Einfälle statt Abfälle

Containern gegen die Wegwerf-Gesellschaft

in (10.07.2008)

Nachts in der Großstadt: Bei den Mülltonnen hinter den Supermärkten rascheln nicht nur Waschbären und andere Kulturfolger,... sondern immer häufiger auch Menschen, die dort nach Essbarem suchen.

Sie möchten sich „ressourcenschonend" ernähren oder „politisch vegan", das heißt sie essen tierische Erzeugnisse nur, wenn sie diese nicht bezahlen, also deren Erzeugung nicht mitfinanzieren. Nach Ladenschluss werden sie häufig fündig: Produkte, deren Mindesthaltbarkeitsdatum nur manchmal abgelaufen ist oder Dinge, die aufgrund ihres Aussehens als unverkäuflich gelten, werden weggeschmissen. Dabei könnten sie eigentlich noch gut verwendet werden.

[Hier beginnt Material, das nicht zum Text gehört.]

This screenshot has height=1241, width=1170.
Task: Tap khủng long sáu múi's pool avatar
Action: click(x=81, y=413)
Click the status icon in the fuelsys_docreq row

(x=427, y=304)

Beim so genannten „Containern" werden die Müllcontainer der Lebensmittelmärkte systematisch nach Verwertbarem durchsucht. Das geht in den Hinterhöfen der Einrichtungshäuser weiter: Oft sind einfach nur gute Einfälle für die deklarierten Abfälle gefragt, wenn zum Beispiel Teppiche mit Webfehlern mitgenommen werden oder fehlerhaft lackierte Stühle neu bemalt werden. Die „Dumpster Diver" (deutsch: „Mülltonnen-TaucherInnen") möchten zum Einen Geld sparen, aber auch ein politisches Statement abgeben: Wenn eine Gesellschaft so viel wegwirft, nehmen wir uns, was übrig bleibt. Dabei sind die Nacht-Aktiven nicht unbedingt arm, und das stört viele HändlerInnen am Containern: Sie argumentieren, verwertbare Reste würden oft über die „Tafeln" an Bedürftige verteilt. Hinzu komme, dass sich die Supermärkte strafbar machten, wenn sie verdorbene Ware zugänglich machen und nicht für deren Vernichtung sorgen. Diese Argumente müssen herhalten um zu rechtfertigen, dass immer mehr Geschäftsleitungen ihre Müllcontainer einzäunen.

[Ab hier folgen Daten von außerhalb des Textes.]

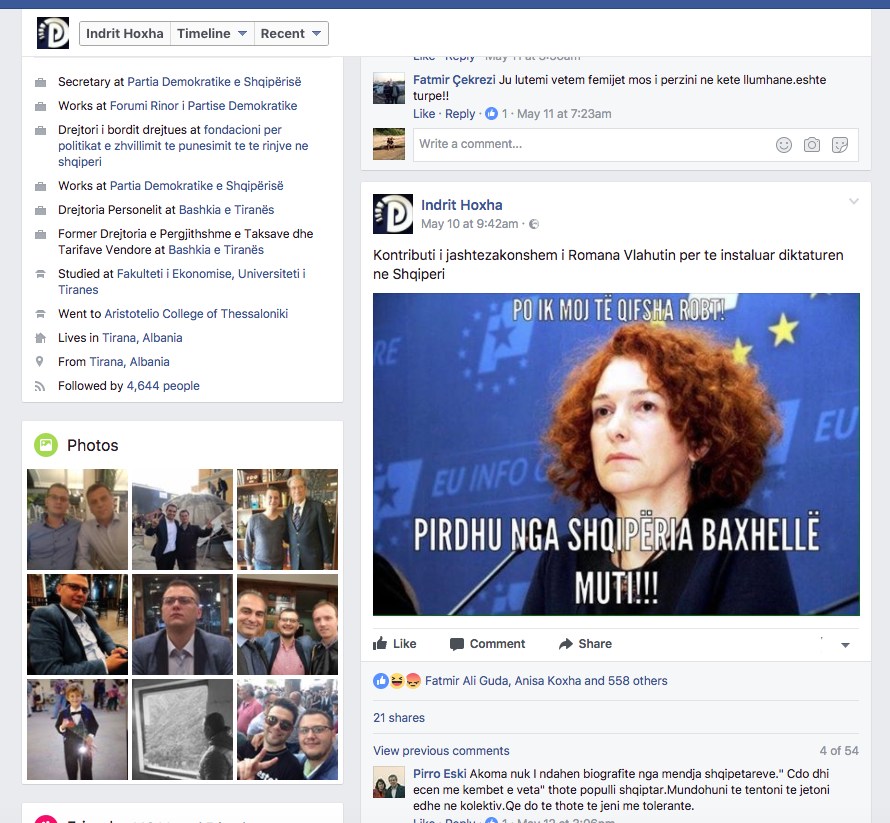
Task: Like Fatmir Çekrezi's comment
Action: 424,114
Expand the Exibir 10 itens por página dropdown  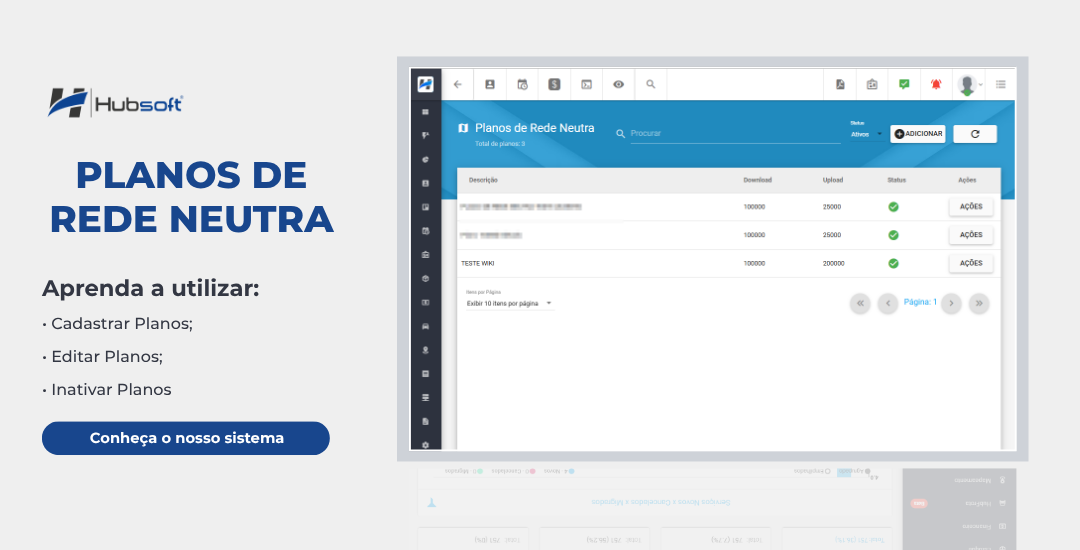tap(510, 304)
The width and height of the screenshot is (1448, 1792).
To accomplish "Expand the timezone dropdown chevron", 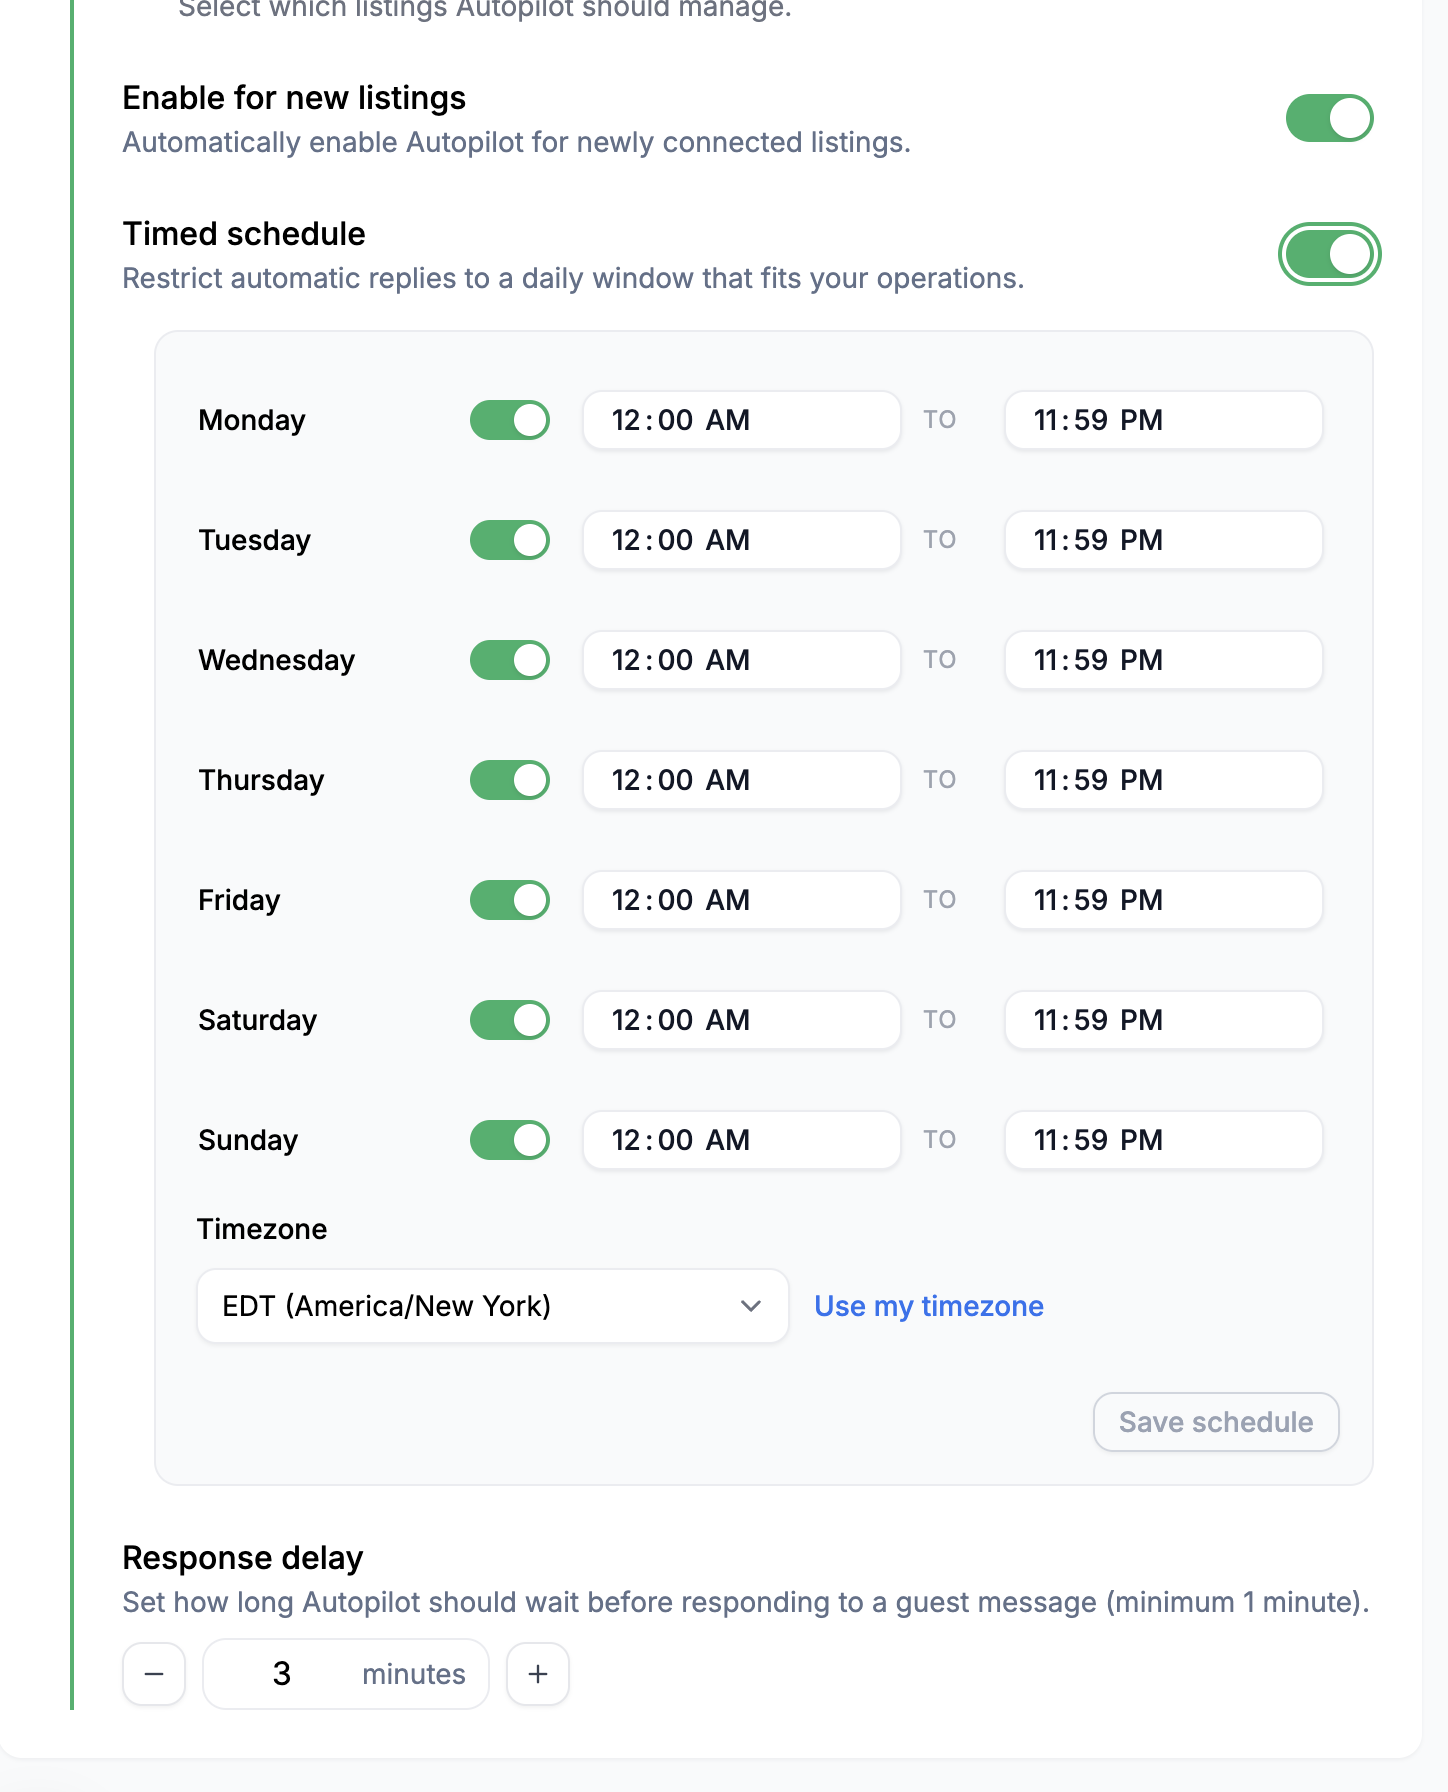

Der tatsächliche Grund für solche Maßnahmen ist wohl eher, dass die Marktleitung sich für die „Müllsuchenden" vor ihrer Kundschaft schämt und Angst davor hat, ihre KundInnen zu verlieren. Dass in Deutschland ca. 8 - 10% der produzierten Lebensmittel weggeworfen werden, obwohl sie eigentlich noch gut verwertbar sind, interessiert sie nicht. Dagegen stehen fünf bis acht Millionen Menschen, die in Armut leben.

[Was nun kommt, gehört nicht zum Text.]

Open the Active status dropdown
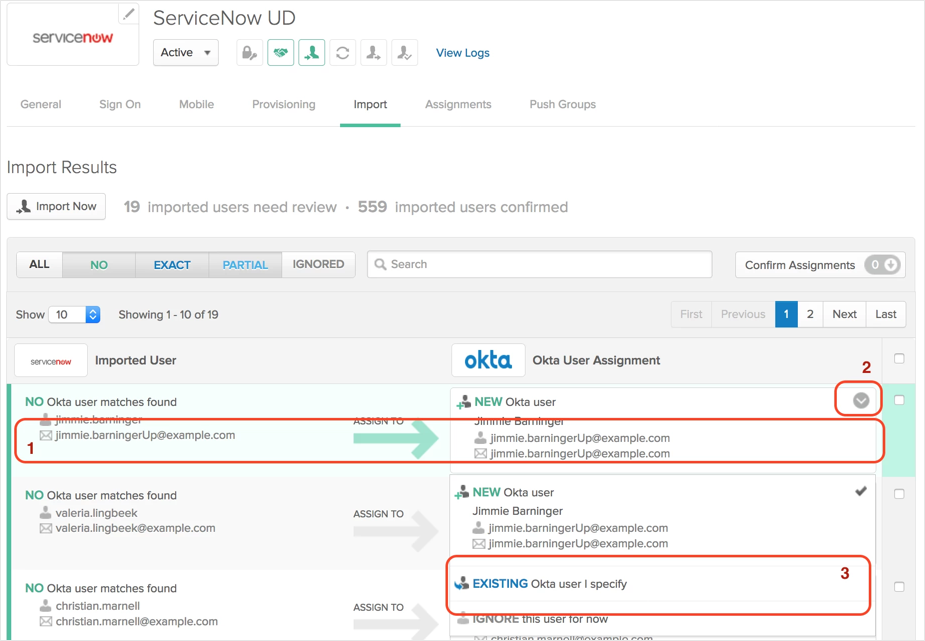Viewport: 925px width, 641px height. click(x=186, y=53)
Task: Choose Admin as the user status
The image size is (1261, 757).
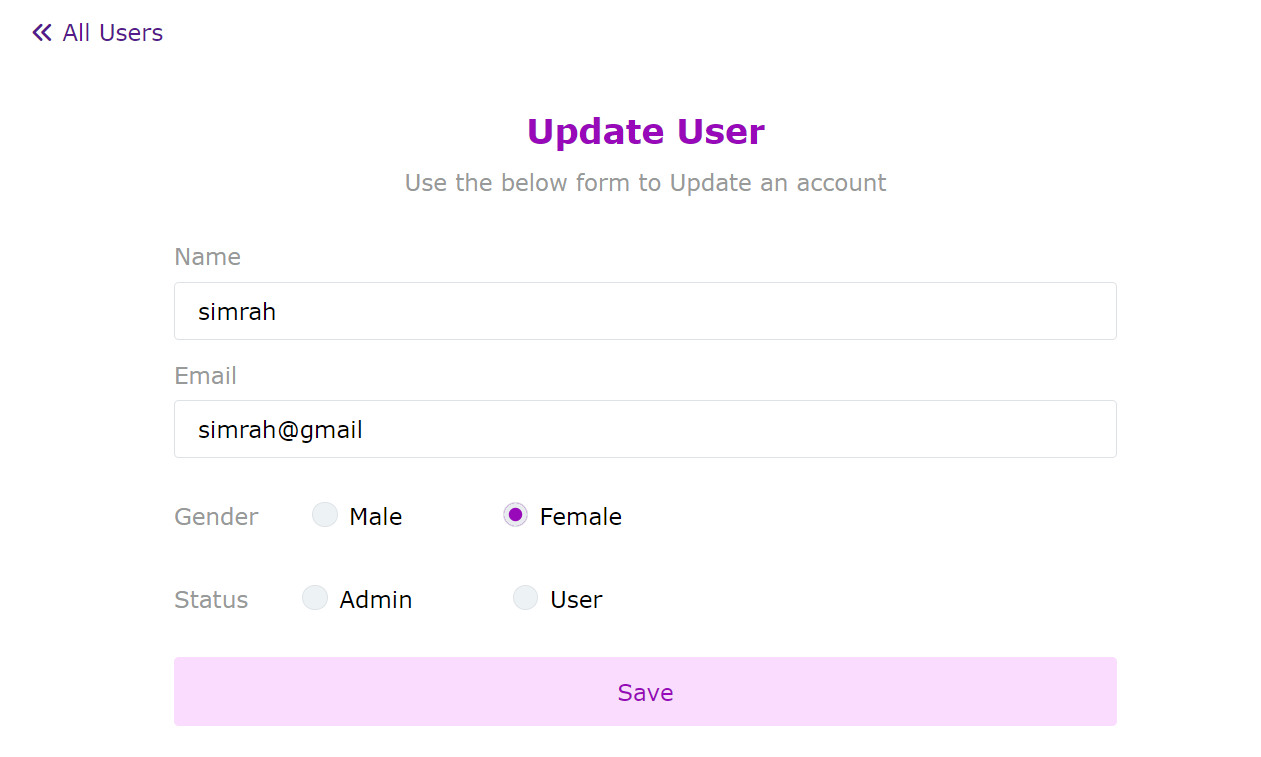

Aber erreichen die „Dumpster Diver" mit ihrer Art der Nahrungsbeschaffung mehr als dass sie persönlich den Konsumterror umschiffen? Sie agieren schließlich im Dunklen und weitgehend unbemerkt von der Öffentlichkeit. Trotzdem ist es unglaublich, was alles weggeworfen wird. Und da sollte sich niemand die Freiheit nehmen lassen, sich zu holen, was noch gut zu gebrauchen ist!